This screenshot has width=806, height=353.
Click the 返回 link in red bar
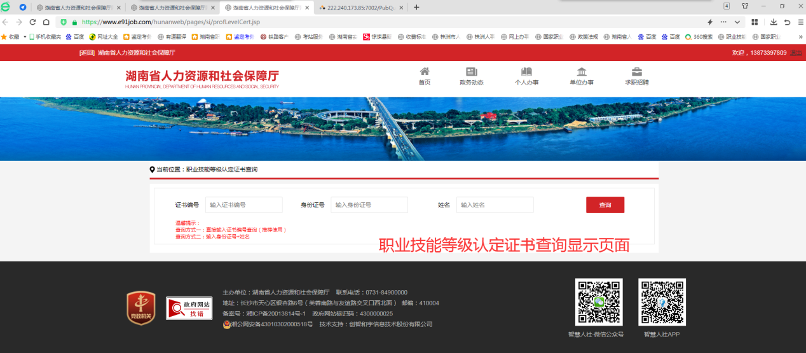click(x=86, y=53)
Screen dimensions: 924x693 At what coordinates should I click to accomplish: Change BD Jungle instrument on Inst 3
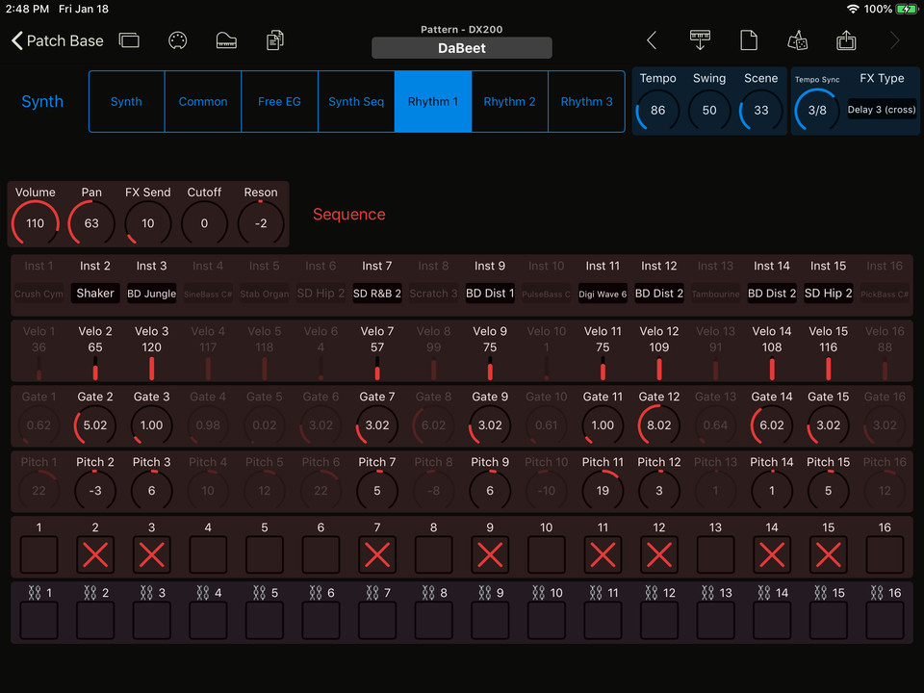pyautogui.click(x=151, y=294)
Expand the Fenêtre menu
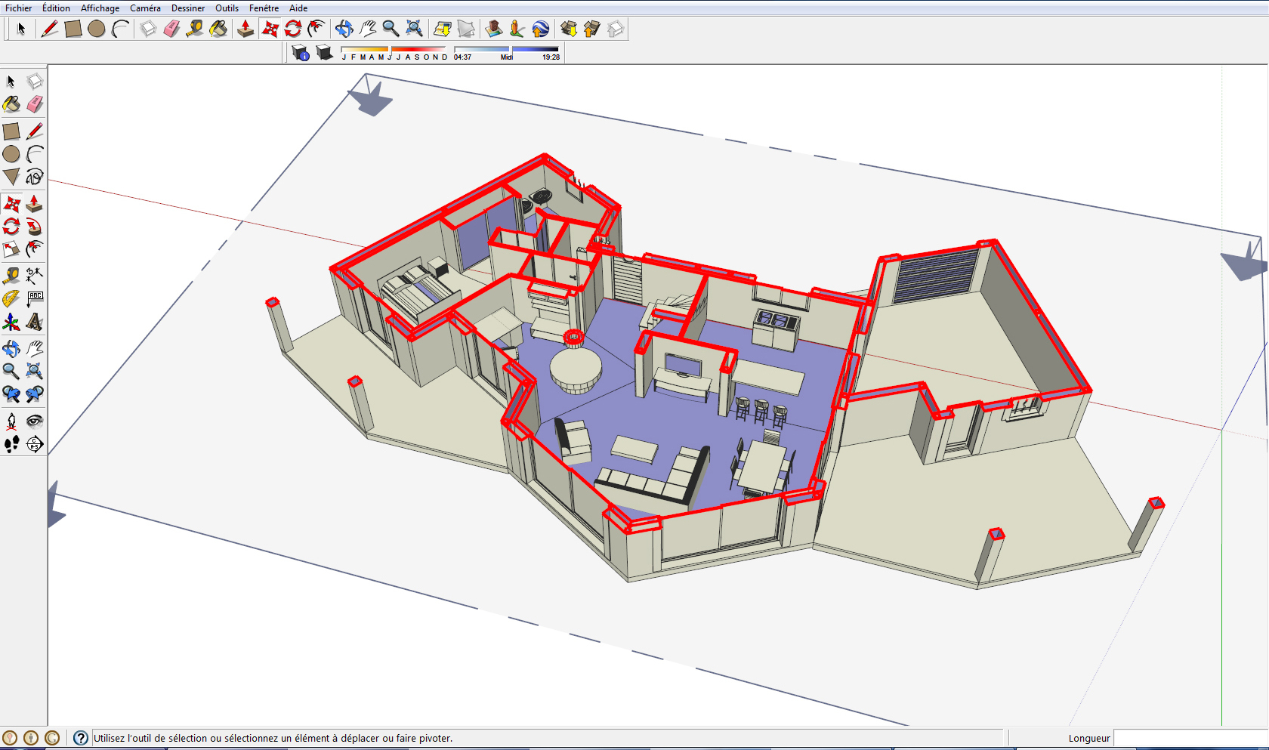Screen dimensions: 1269x750 point(264,8)
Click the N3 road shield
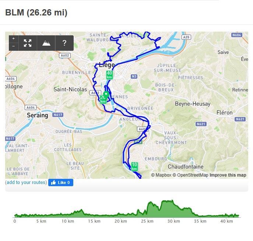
+ + + + +
◆ WORK TO COMPLETE ◆
Output the records above as a Markdown table with the columns "No." and "Line", one numbered row per line. Skip blank lines and leave the pictures out.

◆ RESULT OF THIS EXERCISE ◆
| No. | Line |
|---|---|
| 1 | This screenshot has width=806, height=353. |
| 2 | Click the 返回 link in red bar |
| 3 | click(x=86, y=53) |
| 4 | Screen dimensions: 924x693 At what coordinates should I click to accomplish: Change BD Jungle instrument on Inst 3 |
| 5 | pyautogui.click(x=151, y=294) |
| 6 | Expand the Fenêtre menu |
| 7 | Screen dimensions: 1269x750 point(264,8) |
| 8 | Click the N3 road shield |